3 ニューイノベーションを支えるソフトテクノロジー

◆チームプレーによる知的生産−−SINPL

既に述べたように、イノベーションとは発明・発見のレベルだけをいうのではなく、既知の技術や知見の組み合わせによって、目的達成に適合的な新しいやり方を生み出すことをいうのである。発明や発見の世界は、天才の個人的才能に依存する割合の高い領域であるが、シュンペーター的イノベーションの世界では、組織の中のチームプレーによる知的生産が主流を占めることになる。その意味で、これからの時代は、組織における知的生産性の差が、企業のイノベーション格差をもたらすことになるのである。もちろん、組織における知的生産力の水準を基本的に規定するのが、そこに集まっている一人一人の人間の能力レベルであることはいうまでもない。したがって、企業における本格的な知的生産は、色々な分野で突出した能力をもつ人々が的確にチームプレーを組むことによってはじめて可能となるといってよい。その点では、第III章で述べたように、企業人一人一人が自分なりの“考える技術”をマスターしていくことがまず基本となる。
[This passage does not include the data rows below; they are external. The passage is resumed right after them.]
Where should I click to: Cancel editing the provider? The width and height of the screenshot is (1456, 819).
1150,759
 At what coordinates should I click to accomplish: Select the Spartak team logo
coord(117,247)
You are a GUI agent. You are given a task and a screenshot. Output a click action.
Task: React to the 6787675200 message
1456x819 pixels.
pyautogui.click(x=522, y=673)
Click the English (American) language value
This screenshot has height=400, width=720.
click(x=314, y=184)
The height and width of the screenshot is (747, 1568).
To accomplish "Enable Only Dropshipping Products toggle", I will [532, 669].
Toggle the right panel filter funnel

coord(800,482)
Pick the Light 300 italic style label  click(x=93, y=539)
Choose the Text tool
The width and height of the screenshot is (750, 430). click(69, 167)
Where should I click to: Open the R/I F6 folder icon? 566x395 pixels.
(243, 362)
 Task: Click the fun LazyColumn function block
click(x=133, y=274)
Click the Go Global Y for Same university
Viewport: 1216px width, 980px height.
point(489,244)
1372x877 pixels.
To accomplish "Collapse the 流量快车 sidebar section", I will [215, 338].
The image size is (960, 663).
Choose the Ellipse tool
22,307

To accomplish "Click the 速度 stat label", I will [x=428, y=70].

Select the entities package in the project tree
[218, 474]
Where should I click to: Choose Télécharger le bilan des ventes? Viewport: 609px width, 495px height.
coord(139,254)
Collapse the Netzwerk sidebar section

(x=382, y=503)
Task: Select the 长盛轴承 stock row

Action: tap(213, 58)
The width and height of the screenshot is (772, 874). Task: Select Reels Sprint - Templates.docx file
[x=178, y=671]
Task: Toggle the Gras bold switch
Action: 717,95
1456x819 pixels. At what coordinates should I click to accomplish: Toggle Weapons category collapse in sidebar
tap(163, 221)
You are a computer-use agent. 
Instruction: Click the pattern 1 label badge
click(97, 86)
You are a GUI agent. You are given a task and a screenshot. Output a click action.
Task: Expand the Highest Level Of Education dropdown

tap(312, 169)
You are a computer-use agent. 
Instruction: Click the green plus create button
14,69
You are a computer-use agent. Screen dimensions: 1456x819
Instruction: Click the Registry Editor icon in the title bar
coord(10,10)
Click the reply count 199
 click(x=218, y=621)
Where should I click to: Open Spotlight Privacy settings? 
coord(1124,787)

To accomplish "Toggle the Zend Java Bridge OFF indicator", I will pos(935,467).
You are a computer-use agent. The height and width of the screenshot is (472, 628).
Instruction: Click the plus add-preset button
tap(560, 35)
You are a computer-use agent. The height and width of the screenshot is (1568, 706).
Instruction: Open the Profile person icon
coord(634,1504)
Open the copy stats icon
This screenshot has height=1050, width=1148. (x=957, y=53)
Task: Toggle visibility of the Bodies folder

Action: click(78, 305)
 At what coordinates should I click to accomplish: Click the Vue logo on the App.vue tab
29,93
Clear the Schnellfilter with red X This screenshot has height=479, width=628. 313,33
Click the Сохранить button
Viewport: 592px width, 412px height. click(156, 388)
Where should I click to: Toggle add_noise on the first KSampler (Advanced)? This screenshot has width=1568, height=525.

しかし、チームプレーによる知的生産においては、個人プレーによるそれとは異なった困難が発生してくる。その中には、専門分野の違いにより互いの言葉が理解しにくいといった問題もあるが、何よりも重要なネックは、集まったメンバーが何をどのようにやりとりして目的を達成すればよいのか見当もつかず、あたら時間だけ経ってしまう中で互いに途方にくれて顔を見合わせてしまうことになりがちだということであろう。多様化し、しかもライフサイクルが短縮化する商品・サービスの開発においては、色々な分野の専門家が自在にチームを組み、短期間のうちに問題解決にあたることの重要性がますます高まってきている。しかし、互いの考え方をぶつけ、合意を形成していくソフトテクノロジーがなければ、現実には会議は空中分解してしまうだけである。そこで、ここでは、ニューイノベーションを支えるソフトテクノロジーの代表的存在であるSINPLについて紹介しよう。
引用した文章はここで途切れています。